### INSTRUCTION
Put the lines of the records into a numbered list, skipping any blank lines. Begin at the line that has "Switch to Por tempo tab" and stop at the end of the records.

******

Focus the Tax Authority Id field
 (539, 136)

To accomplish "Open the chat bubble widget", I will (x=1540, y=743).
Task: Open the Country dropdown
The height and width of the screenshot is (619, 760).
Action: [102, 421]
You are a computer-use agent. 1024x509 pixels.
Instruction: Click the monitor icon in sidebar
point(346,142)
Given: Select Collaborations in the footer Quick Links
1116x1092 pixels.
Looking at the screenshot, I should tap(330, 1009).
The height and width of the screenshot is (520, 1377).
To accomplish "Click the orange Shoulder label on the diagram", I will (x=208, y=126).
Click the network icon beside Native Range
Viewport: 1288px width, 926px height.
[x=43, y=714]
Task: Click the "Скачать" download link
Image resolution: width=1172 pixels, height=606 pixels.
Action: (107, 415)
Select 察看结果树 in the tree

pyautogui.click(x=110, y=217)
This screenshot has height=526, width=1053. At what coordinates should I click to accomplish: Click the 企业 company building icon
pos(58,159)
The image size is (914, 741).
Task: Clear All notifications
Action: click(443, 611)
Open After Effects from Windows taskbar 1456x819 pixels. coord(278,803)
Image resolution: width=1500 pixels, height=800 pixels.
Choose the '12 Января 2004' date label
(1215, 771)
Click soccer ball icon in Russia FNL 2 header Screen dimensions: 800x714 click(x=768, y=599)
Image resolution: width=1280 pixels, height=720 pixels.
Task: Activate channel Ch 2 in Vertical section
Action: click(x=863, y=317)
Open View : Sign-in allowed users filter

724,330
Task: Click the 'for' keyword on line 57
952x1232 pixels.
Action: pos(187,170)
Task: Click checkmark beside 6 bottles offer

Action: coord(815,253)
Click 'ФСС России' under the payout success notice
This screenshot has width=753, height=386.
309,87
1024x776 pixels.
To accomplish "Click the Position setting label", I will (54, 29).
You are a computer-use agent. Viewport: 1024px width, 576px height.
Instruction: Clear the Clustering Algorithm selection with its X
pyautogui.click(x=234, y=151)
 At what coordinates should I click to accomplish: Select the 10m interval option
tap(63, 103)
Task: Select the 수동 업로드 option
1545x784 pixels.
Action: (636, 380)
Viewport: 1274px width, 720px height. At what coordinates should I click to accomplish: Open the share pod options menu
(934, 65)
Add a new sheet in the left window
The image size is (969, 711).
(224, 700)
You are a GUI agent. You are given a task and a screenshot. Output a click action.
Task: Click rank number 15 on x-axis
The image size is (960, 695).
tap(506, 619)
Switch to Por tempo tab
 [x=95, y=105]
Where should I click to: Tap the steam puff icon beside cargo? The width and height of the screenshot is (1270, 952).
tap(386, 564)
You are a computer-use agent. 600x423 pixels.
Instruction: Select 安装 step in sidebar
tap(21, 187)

******

### THE RESULT
1. Switch to Por tempo tab
2.  [x=95, y=105]
3. Where should I click to: Tap the steam puff icon beside cargo? The width and height of the screenshot is (1270, 952).
4. tap(386, 564)
5. You are a computer-use agent. 600x423 pixels.
6. Instruction: Select 安装 step in sidebar
7. tap(21, 187)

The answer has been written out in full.